E a obsessão pela #selfie; com todos os sintomas de alguém com sérios transtornos obsessivos compulsivos. A obsessão por registrar o momento; para levar consigo seu souvenir; para postar sua foto nas redes sociais. Mas... E a experiência? E o olhar? E a sinestesia? Também não era possível, pois uma voz vinha do fundo de cada sala: “Um passo adiante, por favor!”; afinal, estava tão lotado que nem para sentir, nem para a #selfie, havia tempo.
Fui embora um tanto incomodado com isso, afinal, loucos poderiam ser muitos daqueles, menos minhas Vocacionadas que motivaram tal visita. Mas, enfim, voltemos ao processo, e que tal pesquisarmos a obsessão? Novas linhas foram desenhadas, linhas curvas, na verdade, com movimentos circulares, redondos, contínuos...



E a partir de então, era o momento de pensar a Mostra de Processos. “O processo se engendra de maneira cooperativa, com a participação de todos os artistas envolvidos, que atuam conjuntamente no decorrer da própria pesquisa de linguagem.

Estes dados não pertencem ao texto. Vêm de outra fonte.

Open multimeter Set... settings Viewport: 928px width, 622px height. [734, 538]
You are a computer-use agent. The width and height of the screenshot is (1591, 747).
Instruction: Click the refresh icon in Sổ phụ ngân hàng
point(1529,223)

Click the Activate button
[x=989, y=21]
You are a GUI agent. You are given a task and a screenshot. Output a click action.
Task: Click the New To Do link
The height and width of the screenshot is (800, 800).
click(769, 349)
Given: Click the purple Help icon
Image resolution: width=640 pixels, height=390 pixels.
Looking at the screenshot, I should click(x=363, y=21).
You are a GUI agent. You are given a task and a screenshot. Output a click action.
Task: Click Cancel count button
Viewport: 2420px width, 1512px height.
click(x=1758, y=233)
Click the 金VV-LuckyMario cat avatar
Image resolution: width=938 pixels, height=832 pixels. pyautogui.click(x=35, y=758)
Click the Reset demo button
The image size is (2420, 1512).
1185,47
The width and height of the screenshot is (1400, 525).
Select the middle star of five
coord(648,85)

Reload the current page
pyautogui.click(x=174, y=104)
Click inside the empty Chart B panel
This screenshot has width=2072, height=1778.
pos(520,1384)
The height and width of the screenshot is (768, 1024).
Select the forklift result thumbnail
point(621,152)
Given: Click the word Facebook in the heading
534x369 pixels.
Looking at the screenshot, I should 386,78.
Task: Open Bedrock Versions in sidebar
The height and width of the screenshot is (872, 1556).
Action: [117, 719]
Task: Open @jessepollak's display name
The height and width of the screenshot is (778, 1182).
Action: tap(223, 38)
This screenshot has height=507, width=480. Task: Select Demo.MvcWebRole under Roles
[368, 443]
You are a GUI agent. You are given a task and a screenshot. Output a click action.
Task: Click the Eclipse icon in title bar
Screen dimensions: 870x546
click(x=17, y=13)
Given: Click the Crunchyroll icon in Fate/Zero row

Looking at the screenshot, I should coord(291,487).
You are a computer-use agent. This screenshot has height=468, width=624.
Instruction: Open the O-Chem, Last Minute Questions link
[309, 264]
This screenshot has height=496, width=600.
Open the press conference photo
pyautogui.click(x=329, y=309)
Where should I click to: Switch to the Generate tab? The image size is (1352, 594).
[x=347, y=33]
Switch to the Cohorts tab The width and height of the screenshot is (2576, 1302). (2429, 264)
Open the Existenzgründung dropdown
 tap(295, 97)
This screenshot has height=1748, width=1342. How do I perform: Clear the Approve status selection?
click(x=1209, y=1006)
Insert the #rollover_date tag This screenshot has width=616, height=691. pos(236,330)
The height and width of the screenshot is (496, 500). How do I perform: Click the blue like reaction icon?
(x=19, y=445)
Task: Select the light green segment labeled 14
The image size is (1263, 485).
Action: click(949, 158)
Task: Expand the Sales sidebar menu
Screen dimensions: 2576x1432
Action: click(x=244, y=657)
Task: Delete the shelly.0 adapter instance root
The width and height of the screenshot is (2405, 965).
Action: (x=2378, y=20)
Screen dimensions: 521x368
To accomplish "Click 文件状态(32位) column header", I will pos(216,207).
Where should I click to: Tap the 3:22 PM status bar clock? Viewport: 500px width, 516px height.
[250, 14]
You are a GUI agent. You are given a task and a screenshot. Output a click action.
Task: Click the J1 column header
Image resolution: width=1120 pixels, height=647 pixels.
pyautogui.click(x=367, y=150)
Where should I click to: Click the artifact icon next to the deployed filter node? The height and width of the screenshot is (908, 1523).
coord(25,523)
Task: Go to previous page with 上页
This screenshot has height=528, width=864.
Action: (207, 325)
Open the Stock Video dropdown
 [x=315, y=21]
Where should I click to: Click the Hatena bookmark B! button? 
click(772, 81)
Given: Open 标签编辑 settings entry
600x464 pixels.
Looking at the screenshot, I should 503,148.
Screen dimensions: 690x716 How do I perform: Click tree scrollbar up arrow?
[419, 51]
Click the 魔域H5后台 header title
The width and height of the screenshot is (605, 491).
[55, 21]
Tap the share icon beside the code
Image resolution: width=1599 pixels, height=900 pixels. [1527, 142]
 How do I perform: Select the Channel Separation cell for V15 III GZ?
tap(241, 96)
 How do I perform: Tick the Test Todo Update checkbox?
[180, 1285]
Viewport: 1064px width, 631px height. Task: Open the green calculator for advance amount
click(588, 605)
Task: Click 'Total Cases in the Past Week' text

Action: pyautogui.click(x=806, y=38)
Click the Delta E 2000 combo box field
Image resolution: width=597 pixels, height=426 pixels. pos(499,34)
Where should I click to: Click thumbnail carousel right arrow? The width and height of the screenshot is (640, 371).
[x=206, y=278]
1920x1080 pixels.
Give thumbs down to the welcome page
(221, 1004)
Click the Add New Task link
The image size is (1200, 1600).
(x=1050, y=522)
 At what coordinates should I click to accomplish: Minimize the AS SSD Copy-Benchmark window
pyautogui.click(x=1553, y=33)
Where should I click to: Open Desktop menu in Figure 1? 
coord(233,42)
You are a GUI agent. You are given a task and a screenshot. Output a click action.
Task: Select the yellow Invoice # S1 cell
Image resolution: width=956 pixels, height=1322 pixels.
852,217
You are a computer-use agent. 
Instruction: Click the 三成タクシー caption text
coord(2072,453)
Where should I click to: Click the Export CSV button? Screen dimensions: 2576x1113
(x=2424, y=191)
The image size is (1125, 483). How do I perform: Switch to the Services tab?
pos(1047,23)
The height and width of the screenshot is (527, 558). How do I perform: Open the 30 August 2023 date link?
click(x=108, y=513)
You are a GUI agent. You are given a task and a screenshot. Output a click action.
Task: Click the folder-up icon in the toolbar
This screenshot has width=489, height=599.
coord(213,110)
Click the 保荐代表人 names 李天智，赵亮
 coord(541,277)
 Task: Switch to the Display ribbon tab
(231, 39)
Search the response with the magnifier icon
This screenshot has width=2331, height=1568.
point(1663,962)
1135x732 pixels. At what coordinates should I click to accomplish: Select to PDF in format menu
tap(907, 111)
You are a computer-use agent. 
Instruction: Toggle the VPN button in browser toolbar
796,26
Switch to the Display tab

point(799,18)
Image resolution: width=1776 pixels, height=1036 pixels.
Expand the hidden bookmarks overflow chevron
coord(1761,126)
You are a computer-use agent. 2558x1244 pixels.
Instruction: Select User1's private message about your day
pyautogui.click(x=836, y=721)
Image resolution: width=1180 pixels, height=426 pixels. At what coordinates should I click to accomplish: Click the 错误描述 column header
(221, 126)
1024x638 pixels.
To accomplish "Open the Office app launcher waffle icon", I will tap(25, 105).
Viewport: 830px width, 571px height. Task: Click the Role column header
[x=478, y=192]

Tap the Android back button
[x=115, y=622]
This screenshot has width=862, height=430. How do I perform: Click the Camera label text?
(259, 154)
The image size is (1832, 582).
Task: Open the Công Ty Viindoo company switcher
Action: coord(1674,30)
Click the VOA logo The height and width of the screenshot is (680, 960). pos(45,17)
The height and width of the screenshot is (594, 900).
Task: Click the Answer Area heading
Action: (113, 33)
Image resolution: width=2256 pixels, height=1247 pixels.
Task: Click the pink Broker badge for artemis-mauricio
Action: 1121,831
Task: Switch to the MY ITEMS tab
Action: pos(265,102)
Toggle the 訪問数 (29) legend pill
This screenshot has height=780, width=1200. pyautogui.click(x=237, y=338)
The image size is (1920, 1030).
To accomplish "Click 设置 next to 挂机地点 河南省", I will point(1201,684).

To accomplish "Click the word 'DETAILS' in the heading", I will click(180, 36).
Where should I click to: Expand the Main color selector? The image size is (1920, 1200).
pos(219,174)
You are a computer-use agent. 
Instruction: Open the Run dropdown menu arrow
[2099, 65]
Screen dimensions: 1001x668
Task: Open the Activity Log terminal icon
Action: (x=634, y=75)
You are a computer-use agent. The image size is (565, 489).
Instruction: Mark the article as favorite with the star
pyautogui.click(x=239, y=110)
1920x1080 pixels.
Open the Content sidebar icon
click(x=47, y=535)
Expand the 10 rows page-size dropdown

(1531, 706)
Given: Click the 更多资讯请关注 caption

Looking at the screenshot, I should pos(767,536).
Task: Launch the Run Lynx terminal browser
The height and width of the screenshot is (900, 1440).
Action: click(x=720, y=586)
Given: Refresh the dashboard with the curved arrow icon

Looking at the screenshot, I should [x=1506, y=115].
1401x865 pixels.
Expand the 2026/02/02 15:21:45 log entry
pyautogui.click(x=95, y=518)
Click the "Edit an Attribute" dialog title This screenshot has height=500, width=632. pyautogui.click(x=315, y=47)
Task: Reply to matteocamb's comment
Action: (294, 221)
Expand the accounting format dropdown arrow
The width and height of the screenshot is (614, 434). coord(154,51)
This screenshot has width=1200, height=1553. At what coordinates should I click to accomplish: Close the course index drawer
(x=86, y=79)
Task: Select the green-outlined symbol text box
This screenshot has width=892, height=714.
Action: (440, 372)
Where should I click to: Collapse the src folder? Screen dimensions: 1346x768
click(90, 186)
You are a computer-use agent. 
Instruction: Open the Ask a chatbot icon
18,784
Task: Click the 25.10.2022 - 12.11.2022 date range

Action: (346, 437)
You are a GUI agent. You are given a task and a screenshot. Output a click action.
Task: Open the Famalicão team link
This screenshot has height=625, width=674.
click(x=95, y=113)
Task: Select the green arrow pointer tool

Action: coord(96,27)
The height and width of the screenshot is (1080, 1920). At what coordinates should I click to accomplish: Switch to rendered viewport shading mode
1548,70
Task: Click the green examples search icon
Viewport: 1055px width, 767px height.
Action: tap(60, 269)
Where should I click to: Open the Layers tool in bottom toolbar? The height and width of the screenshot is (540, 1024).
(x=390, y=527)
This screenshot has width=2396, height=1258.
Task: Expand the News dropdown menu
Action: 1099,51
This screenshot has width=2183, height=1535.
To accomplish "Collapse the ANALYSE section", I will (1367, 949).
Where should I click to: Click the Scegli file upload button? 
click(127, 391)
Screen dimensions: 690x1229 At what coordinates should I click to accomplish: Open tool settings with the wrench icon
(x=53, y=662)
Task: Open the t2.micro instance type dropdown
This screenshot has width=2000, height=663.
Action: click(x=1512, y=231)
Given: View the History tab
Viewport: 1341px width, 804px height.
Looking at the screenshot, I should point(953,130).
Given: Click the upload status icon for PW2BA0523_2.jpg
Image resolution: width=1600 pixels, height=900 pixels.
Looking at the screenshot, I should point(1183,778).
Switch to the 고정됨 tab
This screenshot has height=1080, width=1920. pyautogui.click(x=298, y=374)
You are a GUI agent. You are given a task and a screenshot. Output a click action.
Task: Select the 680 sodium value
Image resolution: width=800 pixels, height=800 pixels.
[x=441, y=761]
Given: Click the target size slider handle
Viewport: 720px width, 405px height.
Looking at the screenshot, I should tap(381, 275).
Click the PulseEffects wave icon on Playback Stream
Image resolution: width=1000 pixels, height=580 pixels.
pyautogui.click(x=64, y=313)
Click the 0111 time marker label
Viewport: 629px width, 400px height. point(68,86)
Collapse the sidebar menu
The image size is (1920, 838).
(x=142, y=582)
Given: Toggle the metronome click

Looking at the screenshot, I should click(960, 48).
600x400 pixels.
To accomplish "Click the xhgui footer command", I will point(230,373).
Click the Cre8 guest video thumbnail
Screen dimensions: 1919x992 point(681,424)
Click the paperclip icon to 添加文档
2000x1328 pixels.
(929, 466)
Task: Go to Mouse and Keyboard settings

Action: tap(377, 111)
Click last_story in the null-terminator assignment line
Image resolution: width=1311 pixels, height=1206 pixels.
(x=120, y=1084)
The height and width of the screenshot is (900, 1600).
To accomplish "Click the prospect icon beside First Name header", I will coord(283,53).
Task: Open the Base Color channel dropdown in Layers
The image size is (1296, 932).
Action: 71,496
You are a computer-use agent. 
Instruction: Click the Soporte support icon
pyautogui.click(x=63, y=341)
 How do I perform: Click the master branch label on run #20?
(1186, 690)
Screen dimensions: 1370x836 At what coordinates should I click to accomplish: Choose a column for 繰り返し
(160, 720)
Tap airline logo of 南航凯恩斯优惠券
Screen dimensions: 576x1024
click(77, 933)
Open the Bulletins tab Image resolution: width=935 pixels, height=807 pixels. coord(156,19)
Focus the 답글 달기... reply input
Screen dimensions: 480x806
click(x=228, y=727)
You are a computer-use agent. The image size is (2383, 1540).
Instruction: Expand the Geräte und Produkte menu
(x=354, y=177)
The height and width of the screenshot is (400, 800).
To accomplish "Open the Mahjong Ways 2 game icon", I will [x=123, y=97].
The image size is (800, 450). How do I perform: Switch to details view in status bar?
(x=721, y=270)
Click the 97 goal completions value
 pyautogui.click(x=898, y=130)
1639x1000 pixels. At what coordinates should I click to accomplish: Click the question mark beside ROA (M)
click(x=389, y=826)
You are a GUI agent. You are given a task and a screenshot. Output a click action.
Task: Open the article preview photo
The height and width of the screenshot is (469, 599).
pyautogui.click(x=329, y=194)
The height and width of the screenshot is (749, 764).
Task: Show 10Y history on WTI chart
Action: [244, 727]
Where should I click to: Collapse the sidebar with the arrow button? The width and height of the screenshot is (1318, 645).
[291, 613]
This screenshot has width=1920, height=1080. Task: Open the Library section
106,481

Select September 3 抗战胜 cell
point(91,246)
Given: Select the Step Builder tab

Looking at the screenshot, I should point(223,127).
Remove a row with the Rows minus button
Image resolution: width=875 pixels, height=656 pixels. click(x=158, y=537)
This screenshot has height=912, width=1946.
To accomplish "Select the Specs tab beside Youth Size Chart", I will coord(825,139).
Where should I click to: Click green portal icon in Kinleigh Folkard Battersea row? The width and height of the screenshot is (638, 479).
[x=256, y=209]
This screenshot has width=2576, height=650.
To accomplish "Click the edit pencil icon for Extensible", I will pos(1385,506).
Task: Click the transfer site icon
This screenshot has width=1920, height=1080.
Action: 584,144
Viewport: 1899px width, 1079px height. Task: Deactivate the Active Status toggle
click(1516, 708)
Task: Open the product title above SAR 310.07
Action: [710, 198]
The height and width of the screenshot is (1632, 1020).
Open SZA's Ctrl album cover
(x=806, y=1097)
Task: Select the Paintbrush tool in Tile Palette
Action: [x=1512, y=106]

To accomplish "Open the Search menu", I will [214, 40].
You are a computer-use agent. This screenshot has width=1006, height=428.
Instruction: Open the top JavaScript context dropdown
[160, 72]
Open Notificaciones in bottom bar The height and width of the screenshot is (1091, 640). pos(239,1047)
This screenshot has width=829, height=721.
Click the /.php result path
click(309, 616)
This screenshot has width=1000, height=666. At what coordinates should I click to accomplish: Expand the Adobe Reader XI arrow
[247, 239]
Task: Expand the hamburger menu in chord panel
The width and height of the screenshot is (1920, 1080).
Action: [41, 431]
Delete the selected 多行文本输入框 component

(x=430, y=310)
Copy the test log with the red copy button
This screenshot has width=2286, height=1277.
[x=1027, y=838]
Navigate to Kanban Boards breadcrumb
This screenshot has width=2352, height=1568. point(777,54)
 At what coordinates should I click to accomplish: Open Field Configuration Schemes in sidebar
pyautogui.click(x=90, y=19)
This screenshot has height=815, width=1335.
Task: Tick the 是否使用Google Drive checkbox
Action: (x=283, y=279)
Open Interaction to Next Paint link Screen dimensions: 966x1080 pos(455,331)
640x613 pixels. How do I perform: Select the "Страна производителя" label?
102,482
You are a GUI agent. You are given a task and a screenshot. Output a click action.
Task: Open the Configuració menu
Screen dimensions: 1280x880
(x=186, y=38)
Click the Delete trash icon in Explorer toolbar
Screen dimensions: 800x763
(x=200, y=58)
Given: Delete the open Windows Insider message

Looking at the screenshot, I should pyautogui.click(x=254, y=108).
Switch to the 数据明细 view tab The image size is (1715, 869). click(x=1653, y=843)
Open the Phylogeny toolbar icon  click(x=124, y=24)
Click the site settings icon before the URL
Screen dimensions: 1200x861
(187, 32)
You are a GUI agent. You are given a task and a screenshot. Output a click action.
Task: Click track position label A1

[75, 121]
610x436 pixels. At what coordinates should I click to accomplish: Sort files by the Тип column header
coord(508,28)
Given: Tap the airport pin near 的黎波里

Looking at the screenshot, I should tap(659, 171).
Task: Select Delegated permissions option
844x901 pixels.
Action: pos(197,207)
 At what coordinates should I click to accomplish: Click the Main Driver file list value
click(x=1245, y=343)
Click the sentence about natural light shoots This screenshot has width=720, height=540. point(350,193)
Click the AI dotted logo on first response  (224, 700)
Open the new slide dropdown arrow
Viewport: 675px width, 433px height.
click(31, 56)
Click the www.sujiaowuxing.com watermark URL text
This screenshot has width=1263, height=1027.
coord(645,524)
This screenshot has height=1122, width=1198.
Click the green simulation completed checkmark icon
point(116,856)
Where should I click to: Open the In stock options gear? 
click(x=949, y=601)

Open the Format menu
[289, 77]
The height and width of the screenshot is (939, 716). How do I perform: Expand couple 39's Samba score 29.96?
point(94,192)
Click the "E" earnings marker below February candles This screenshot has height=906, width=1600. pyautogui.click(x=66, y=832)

As opções cênicas, nesse caso, não surgem como determinações vindas de fora, mas de dentro das experimentações, possibilitando uma investigação coletiva de caráter processual” (DESGRANGES, 2012, p. 205). Esse trecho extraído do livro “A Inversão da Olhadela: alterações no ato do espectador teatral” resume bem a minha atuação com os Artistas Vocacionados. Em nenhum momento busquei impor algo (de fora), mas eles próprios foram encontrando caminhos (de dentro) que surgiram a partir das várias inquietações corporais e reflexivas desenvolvidas ao longo do ano. O que te move? Qual a busca? Quais questões lhe inquietam? E a partir disso, trabalhamos muito pela improvisação, tentando ao máximo diversificar os disparadores dessa dança, sempre atrelado às sensações e à individualidade.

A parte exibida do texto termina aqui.